Senior associate Mark Montgomery advises Subramaniam Chandrasekhar at Council headquarters.

Postgraduate fellowships fulfill an essential part of the Population Council’s mission—training professionals to address population, health, and development issues and expand research capacity in developing countries. During the past five decades, the Council’s fellowship programs have provided training for more than 2,500 biomedical, public health, and social science researchers, many of whom have progressed to hold leadership positions in the global health field. Funding for Council fellows is provided by such private foundations as The Fred H. Bixby, the F.M. Kirby, and The Wallace foundations; the United States government; individual donors; and the Council itself, through its unrestricted funds.

A new Fred H. Bixby Fellowship Program was recently launched with the naming of four outstanding fellows and their Population Council staff mentors. The Bixby fellowships offer opportunities for researchers from developing countries to work with experienced mentors in the Council’s laboratories and network of offices. Chosen from a field of a dozen exceptional finalists, members of the first class of Bixby fellows come to the Council from China, Egypt, India, and Kenya.

Yunhui Zhang, who received her doctoral degree in 2004, is currently associate professor at the School of Public Health at Fudan University in Shanghai. Yunhui’s focus is on environmental health science, and as a fellow she will be studying the damaging reproductive effects of DEHP, a chemical commonly found in cosmetics and used in flexible plastics. Her research will be undertaken in the laboratories of the Council’s Center for Biomedical Research in New York, under the auspices of the Reproductive Health program.

Asmaa Elbadawy will complete her doctorate in economics at McMaster University in Ontario, Canada, this year. Her research interests lie in the economics of education, gender, marriage, and the family, with a focus on the Middle East region. She will work in the Council’s Cairo office under the Poverty, Gender, and Youth program and will be mentored by Ragui Assaad, regional director, West Asia and North Africa.

Subramaniam Chandrasekhar completed his doctorate in economics at Pennsylvania State University in 2004. He is now assistant professor of economics at the Indira Gandhi Institute of Development Research in Mumbai, India. His fellowship will focus on the multidimensional aspects of urban poverty, with a focus on Indian slums and the living conditions of adolescents. Chandra will work at the New York headquarters of the Population Council as part of the Poverty, Gender, and Youth program, under the guidance of Mark Montgomery, senior associate.

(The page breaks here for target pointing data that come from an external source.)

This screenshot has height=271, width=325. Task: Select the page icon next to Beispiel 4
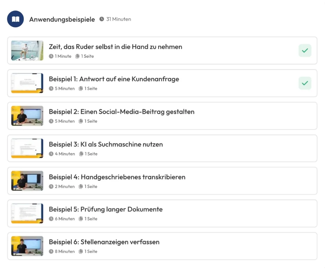point(81,186)

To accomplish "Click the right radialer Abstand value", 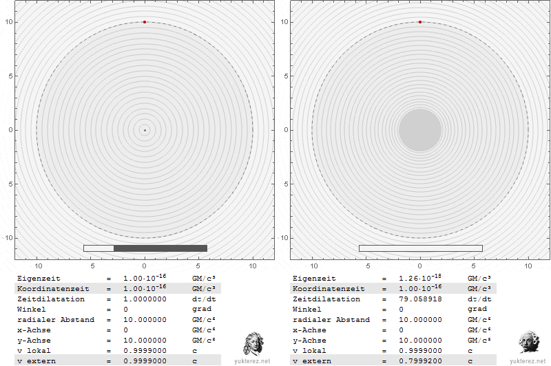I will 422,320.
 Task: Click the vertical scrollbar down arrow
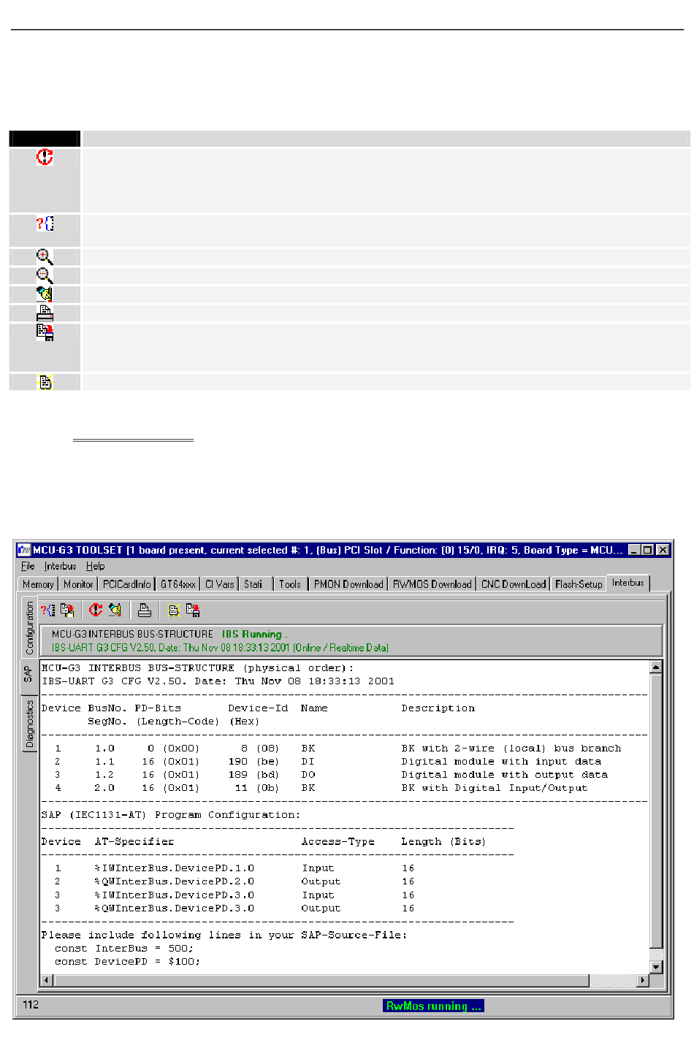pyautogui.click(x=655, y=967)
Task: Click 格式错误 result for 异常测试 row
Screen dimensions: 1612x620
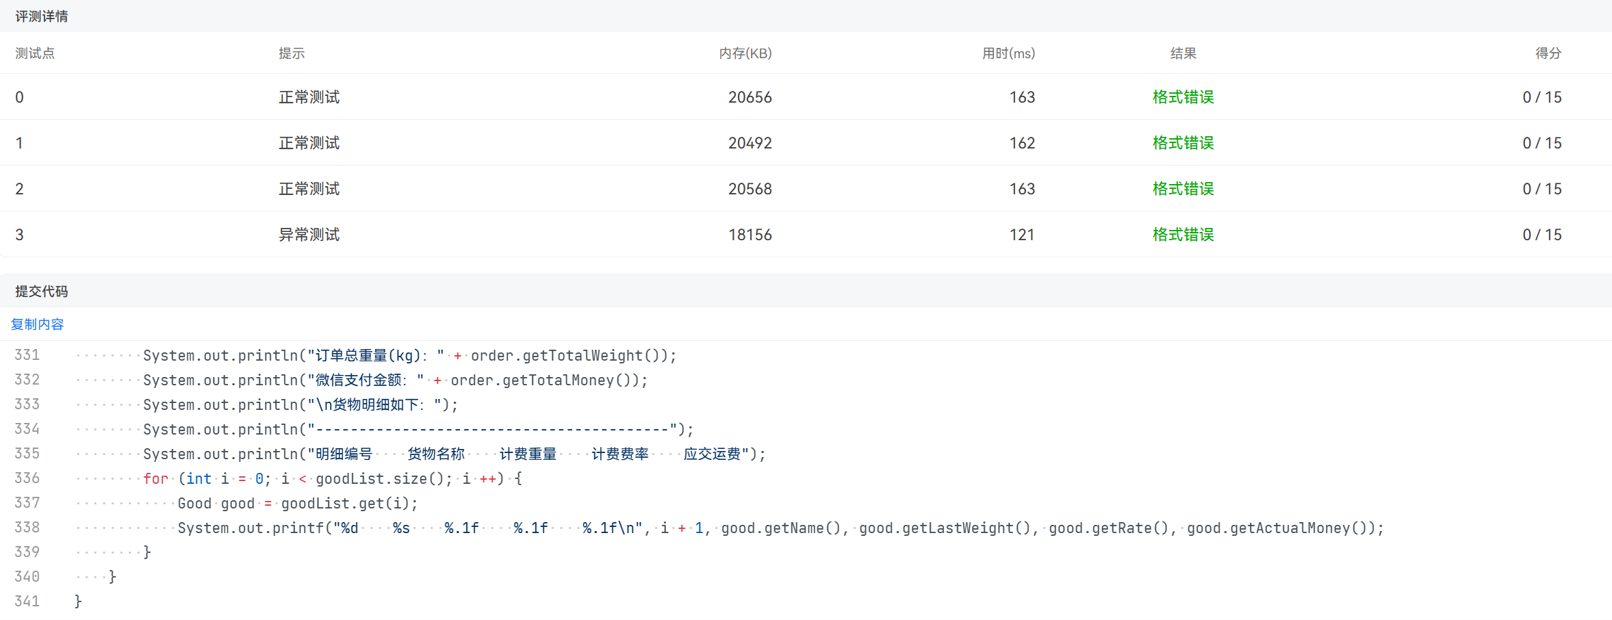Action: click(1183, 235)
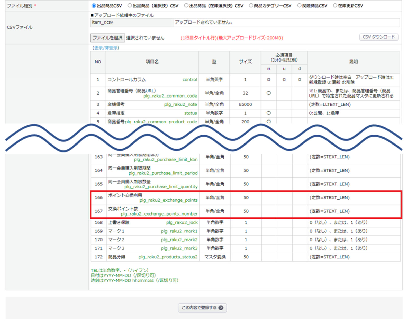The image size is (408, 323).
Task: Click the コントロールカラム row name
Action: (126, 80)
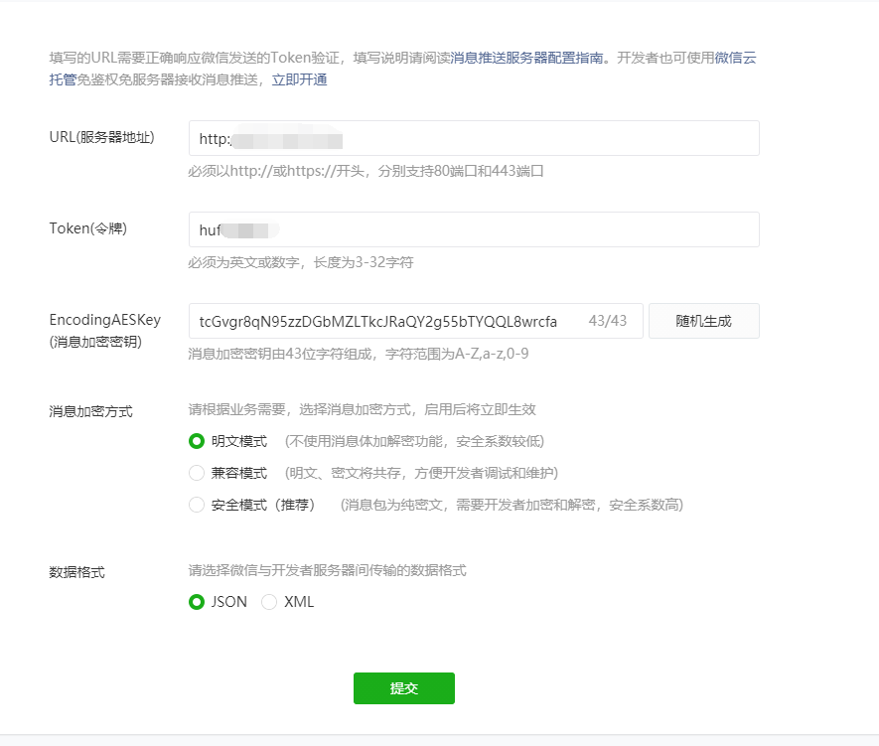Click the EncodingAESKey input field
This screenshot has height=746, width=879.
[397, 320]
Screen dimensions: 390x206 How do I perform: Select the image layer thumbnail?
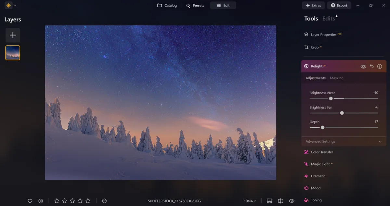(12, 52)
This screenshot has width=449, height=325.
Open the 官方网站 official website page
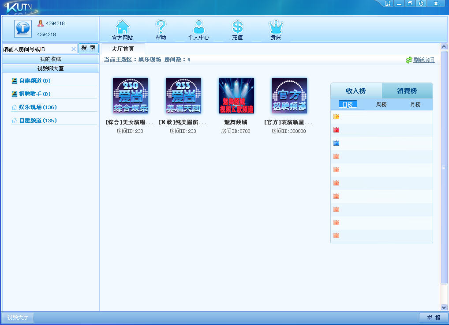[x=121, y=29]

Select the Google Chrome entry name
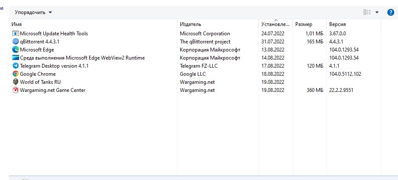tap(38, 74)
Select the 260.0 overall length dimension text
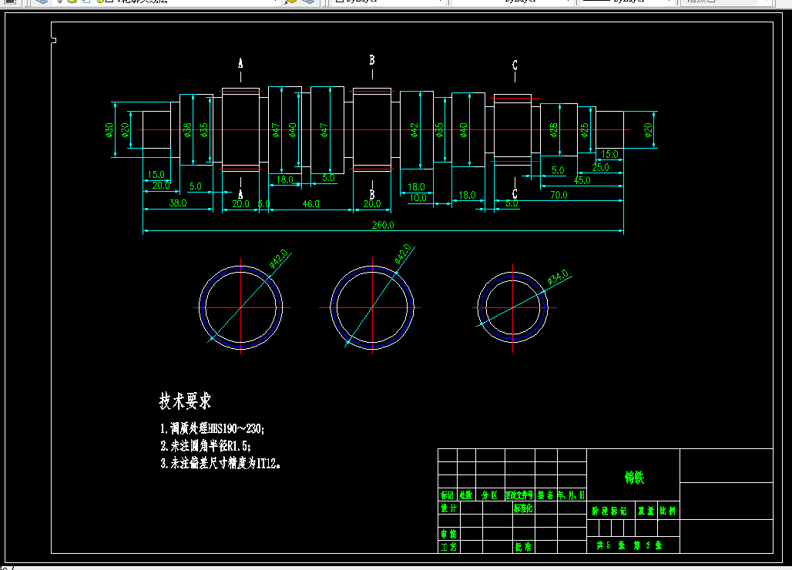This screenshot has width=792, height=570. click(x=383, y=225)
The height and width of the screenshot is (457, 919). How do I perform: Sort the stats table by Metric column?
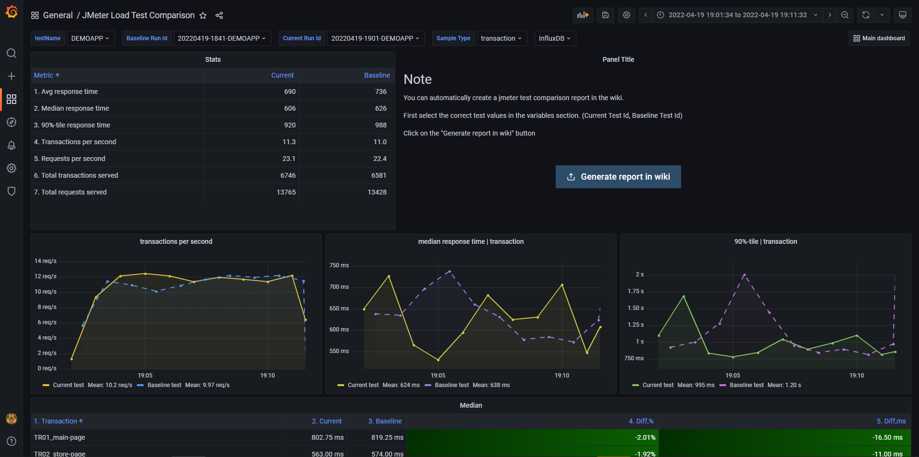(46, 75)
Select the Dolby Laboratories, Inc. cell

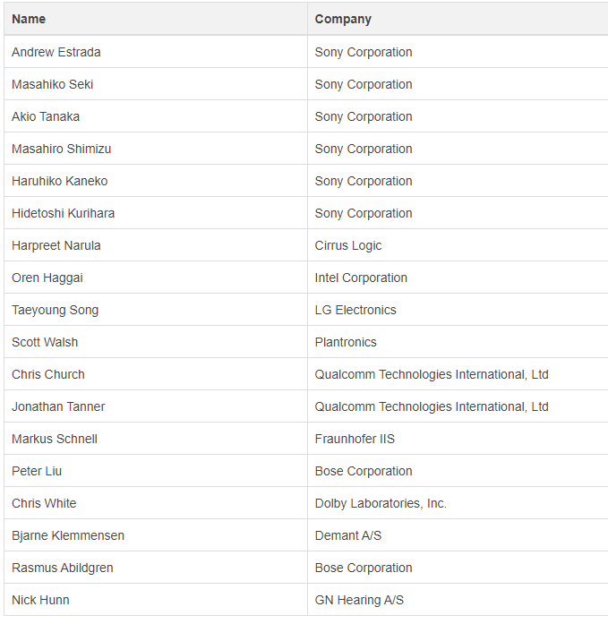(381, 503)
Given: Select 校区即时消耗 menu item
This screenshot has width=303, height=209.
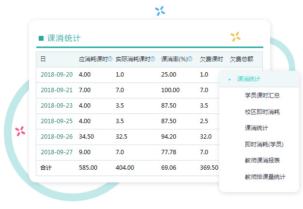Looking at the screenshot, I should point(262,112).
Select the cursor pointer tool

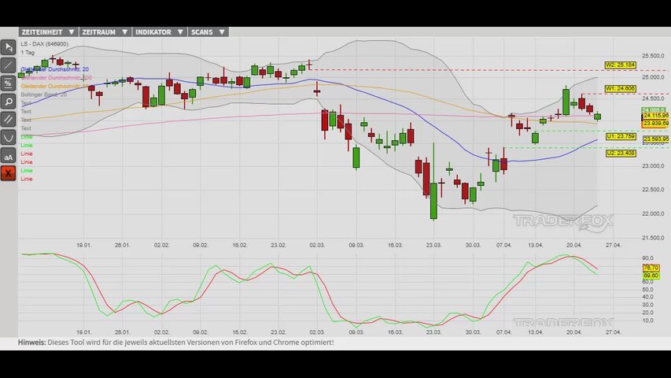[9, 47]
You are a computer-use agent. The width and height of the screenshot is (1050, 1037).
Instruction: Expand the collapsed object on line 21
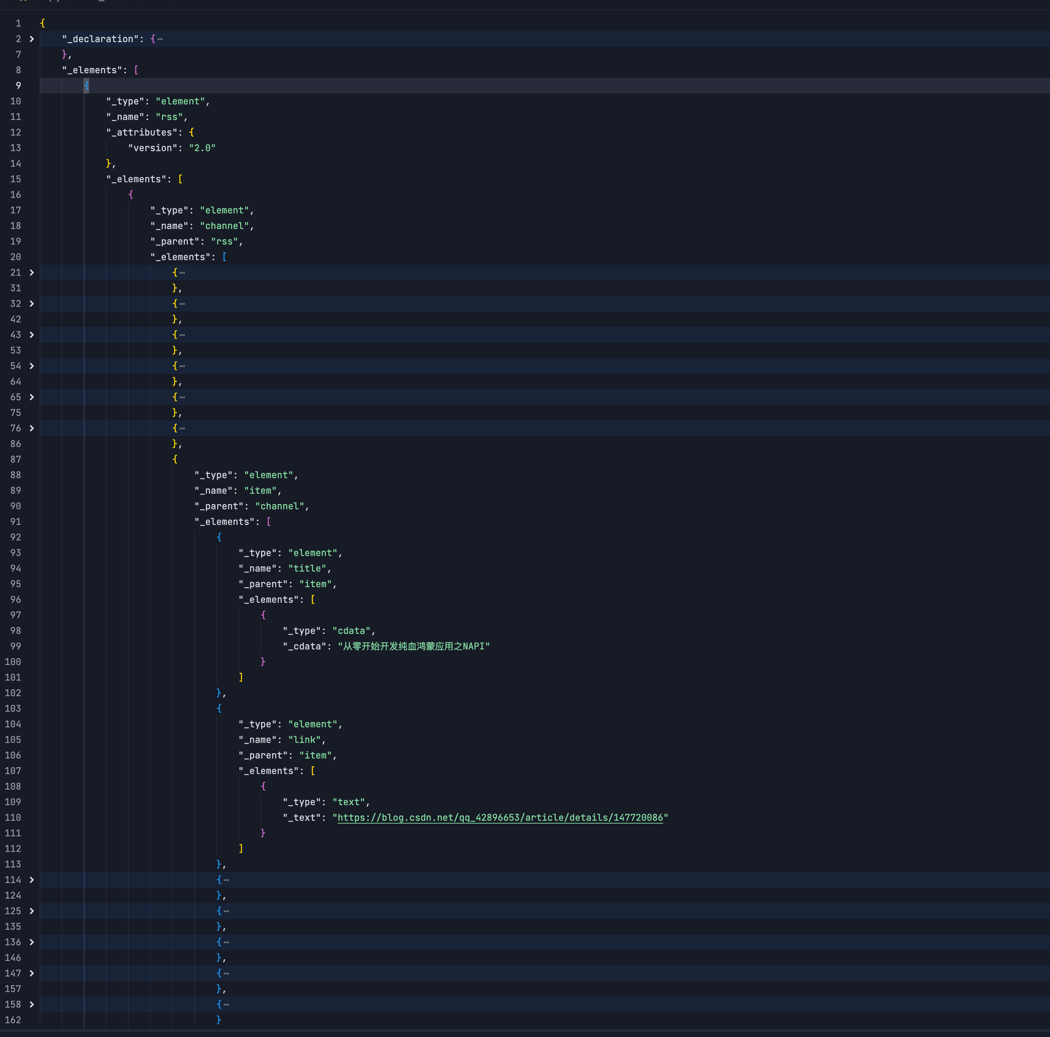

Francis Onyango finished his doctorate in demography at the University of Pennsylvania in the summer of 2007 and recently returned to Nairobi to begin his fellowship. Francis previously worked as a research trainee at the African Population and Health Research Center in Nairobi, where he studied adolescent sexual and reproductive health behavior and the role of voluntary HIV and AIDS counseling and testing. He will be working at the Council’s Nairobi office where, as part of the Reproductive Health program, he will study family planning and emergency contraception. Jill Keesbury and Harriet Birungi, program associates, will be his mentors.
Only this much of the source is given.